East Germany - Greece - UK George Soros
> again shotz of fastinating east germany
(he was trying to be funny... the pictures are from west Germany)
East Germany now looks newer than west germany. Tons of money was spent on the pretty towns in the east, many of which were not mercilessly firebombed by the anglo-american war criminals.
> ...tell me your ETA ,flight numer if you have
I take the bus and ferry on wednesday 16th. The gasoline is too expensive and polluting, and the bus/train/ferry is an affordable adventure, as you can see in the picture gallery here:
(note the Papatoetoe bus and local train)
> the kiwis are starting to get a little
> edgey....they heard about some place called greece [or grease] is on a
> slippery slope [guffaw! sink drain laugh] ...ok ok a little
> schadenfreude...cheers everyone..snot funny i know.
So I hear. Austere NZ government finally sees a little benefit for having less curruption. The private profiteer sector however loves the corruption, greece is a reason for joy because the governments again do the bail out of private "investment" at great cost to the populace.
The scale is new. Never before was so much money washed into the coffers of the undemocratic private owners. Industry, banks are awash with cash, they don't lend to each other, they don't invest in new production -- they all want to speculate with 100% safe "investments"... government bonds.
Eurobonds rates see http://pigbonds.info/ Greece 1 yr 235 per cent !!! Thank you! Speculators!
The UK-US propaganda has determined Greece, Portugal to be "extraordinary" debtors and the rest of europe is happy about it so that the value of the euro is not going through the roof. In reality Greece's debt is the same size as that of Kentucky.
The whole mega-billions "bail out" is a "scare the greek game" and neccessary to prevent a conjouned-group of mega speculators from doing what George Soros did to the british pound.
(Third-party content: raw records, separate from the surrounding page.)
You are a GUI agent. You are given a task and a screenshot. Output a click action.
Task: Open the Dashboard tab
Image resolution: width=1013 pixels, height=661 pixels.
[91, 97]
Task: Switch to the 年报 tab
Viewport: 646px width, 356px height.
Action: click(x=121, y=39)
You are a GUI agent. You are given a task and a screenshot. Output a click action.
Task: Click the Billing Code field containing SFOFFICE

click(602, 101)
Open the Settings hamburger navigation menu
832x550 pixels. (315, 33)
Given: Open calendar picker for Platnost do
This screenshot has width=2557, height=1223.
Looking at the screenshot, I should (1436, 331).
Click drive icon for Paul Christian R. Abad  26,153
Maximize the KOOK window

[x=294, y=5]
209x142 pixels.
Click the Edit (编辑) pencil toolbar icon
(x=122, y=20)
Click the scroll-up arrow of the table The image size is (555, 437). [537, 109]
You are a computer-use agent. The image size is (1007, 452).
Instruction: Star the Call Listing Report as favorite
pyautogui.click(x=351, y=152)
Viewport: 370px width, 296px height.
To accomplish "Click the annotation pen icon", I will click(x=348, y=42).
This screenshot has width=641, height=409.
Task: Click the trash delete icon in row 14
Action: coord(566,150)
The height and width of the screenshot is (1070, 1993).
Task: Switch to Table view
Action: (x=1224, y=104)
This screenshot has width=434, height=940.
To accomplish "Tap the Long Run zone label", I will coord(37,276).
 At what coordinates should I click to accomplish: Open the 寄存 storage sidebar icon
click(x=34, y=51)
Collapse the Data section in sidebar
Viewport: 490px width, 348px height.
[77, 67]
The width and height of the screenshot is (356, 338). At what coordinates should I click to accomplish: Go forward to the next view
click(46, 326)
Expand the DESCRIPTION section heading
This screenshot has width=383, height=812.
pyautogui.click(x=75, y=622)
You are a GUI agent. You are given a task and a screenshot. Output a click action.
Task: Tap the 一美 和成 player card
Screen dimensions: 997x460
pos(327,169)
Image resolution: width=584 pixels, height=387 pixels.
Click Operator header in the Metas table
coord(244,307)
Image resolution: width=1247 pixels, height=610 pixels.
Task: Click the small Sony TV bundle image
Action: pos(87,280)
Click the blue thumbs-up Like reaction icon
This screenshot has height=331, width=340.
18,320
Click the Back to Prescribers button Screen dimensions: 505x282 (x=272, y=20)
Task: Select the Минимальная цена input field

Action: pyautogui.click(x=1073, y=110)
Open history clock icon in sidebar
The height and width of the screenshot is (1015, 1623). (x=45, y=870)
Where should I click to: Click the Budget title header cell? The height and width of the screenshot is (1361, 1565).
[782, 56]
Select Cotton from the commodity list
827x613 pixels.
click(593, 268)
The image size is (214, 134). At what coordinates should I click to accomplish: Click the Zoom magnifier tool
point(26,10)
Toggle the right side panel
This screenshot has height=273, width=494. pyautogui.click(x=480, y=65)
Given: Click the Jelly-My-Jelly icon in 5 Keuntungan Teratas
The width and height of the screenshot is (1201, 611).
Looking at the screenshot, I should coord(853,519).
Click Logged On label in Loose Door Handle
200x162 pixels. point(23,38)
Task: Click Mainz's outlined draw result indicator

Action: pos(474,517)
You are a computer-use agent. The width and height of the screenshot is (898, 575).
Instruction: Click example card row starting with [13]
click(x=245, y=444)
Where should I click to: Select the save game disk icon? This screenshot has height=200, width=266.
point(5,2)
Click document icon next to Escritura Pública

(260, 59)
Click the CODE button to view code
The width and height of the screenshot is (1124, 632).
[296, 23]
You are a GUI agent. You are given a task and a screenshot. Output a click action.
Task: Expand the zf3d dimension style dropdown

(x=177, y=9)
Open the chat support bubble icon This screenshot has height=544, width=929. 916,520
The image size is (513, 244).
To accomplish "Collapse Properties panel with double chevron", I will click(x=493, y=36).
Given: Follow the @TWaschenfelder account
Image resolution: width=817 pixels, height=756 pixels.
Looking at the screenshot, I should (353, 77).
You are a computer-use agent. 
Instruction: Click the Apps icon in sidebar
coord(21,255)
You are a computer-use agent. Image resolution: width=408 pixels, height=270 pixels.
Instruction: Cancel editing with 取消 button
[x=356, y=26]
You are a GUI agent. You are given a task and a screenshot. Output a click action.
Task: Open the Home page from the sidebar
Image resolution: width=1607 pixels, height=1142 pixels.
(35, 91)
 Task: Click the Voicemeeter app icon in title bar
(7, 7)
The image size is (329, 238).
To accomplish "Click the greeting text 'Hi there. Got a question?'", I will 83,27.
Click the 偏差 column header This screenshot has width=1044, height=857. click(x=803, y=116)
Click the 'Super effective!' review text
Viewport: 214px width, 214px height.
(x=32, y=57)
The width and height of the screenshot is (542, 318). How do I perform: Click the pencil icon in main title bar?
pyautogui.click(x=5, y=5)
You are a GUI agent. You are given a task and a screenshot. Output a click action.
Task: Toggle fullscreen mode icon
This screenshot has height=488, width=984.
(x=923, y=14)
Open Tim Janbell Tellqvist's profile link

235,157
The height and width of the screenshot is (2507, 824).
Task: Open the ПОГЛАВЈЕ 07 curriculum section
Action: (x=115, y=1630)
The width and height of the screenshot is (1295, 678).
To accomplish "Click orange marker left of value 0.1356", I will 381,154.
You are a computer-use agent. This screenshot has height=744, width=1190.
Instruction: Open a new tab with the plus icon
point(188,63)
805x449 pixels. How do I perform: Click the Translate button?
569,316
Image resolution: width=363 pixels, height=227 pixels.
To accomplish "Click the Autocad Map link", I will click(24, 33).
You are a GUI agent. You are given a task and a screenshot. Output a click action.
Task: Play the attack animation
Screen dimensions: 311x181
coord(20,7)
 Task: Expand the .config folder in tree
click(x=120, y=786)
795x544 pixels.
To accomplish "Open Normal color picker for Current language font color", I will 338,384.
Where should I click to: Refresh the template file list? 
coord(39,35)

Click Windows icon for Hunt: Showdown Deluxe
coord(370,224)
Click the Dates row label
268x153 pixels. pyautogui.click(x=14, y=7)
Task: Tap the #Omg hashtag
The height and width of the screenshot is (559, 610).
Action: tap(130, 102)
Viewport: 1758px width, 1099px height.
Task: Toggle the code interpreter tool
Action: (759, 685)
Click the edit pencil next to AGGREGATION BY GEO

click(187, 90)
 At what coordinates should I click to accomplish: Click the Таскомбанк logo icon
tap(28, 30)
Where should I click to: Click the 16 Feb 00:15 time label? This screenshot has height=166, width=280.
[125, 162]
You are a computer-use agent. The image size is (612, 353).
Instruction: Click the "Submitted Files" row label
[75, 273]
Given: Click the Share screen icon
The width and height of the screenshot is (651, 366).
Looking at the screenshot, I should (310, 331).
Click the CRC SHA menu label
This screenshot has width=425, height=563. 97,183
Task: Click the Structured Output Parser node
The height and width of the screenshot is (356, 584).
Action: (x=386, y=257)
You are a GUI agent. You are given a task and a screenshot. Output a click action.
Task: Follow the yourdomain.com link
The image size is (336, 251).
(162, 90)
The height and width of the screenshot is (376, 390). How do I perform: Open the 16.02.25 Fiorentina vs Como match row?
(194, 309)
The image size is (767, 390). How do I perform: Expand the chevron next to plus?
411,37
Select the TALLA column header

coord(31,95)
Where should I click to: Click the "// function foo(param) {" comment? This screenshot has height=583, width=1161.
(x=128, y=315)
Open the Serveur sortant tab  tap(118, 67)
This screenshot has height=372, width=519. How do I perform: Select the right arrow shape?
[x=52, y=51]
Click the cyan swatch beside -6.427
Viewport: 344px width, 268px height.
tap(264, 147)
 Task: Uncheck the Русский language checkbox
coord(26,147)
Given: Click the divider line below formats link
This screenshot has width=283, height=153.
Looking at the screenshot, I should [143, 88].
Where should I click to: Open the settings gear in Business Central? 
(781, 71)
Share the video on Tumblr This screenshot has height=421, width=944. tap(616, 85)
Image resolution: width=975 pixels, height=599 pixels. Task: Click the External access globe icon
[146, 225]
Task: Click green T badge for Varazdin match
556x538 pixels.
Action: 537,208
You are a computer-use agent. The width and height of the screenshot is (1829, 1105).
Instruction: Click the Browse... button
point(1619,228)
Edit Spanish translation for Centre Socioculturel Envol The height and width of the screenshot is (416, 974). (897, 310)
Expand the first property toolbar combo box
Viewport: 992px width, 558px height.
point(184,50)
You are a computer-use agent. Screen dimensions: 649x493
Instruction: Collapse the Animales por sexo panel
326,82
the British Conservative government was forced to withdraw the pound sterling from the European Exchange Rate Mechanism (ERM) after they were unable to keep it above its agreed lower limit. George Soros, the most high profile of the currency market investors, made over US$1 billion profit by short selling sterling.
In 1997 the UK Treasury estimated the cost of Black Wednesday at £3.4 billion, with the actual cost being £3.3 billion which was revealed in 2005 under the Freedom of Information Act (FoI)
On 16 September the British government announced a rise in the base interest rate from an already high 10 to 12 percent in order to tempt speculators to buy pounds.